[Stored records]
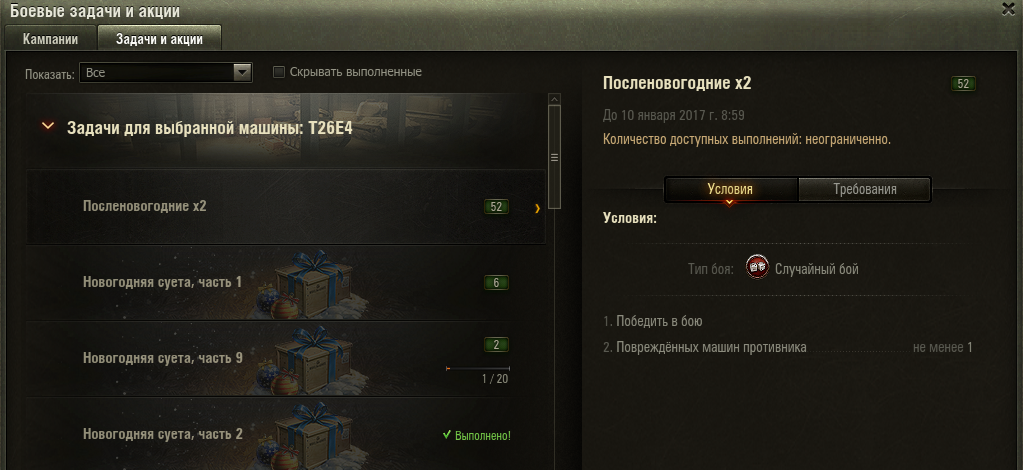The width and height of the screenshot is (1023, 470).
Task: Click the 6 badge on часть 1
Action: [496, 283]
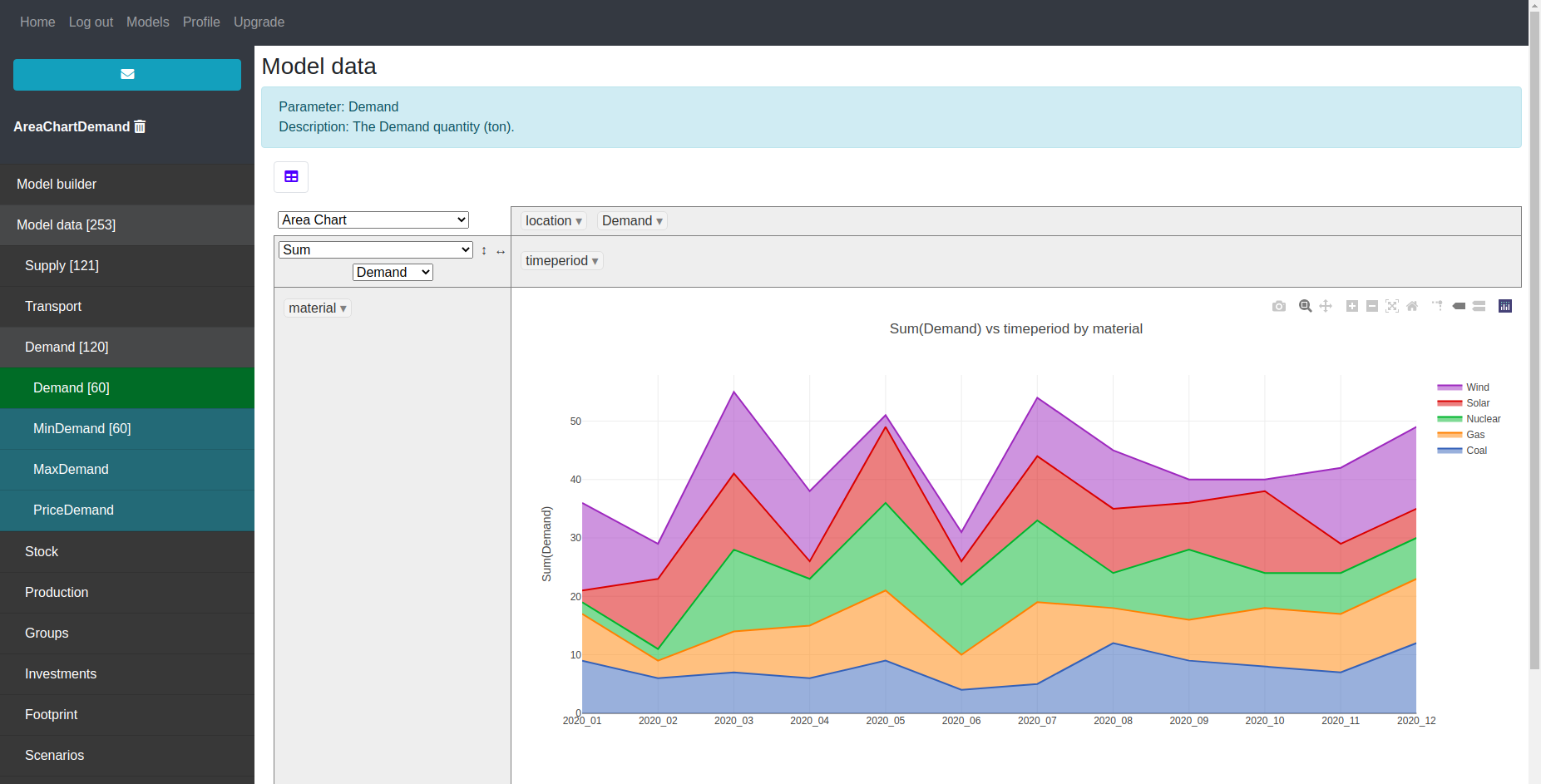
Task: Select MinDemand [60] in the sidebar
Action: 82,428
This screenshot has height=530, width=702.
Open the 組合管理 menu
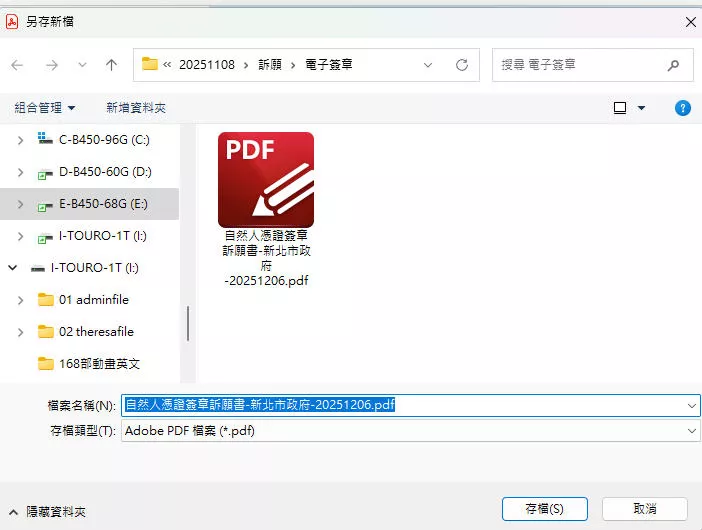point(44,108)
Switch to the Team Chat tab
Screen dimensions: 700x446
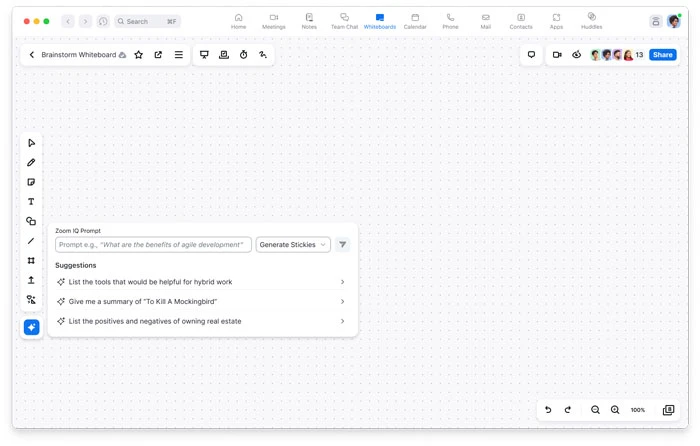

◆ **ASSIGNMENT**: Each line from the one that holds "Switch to the Team Chat tab" through the end of the entries must be returned exactly, while any pictures stay out.

◆ **EXERCISE SOLUTION**:
Switch to the Team Chat tab
Screen dimensions: 700x446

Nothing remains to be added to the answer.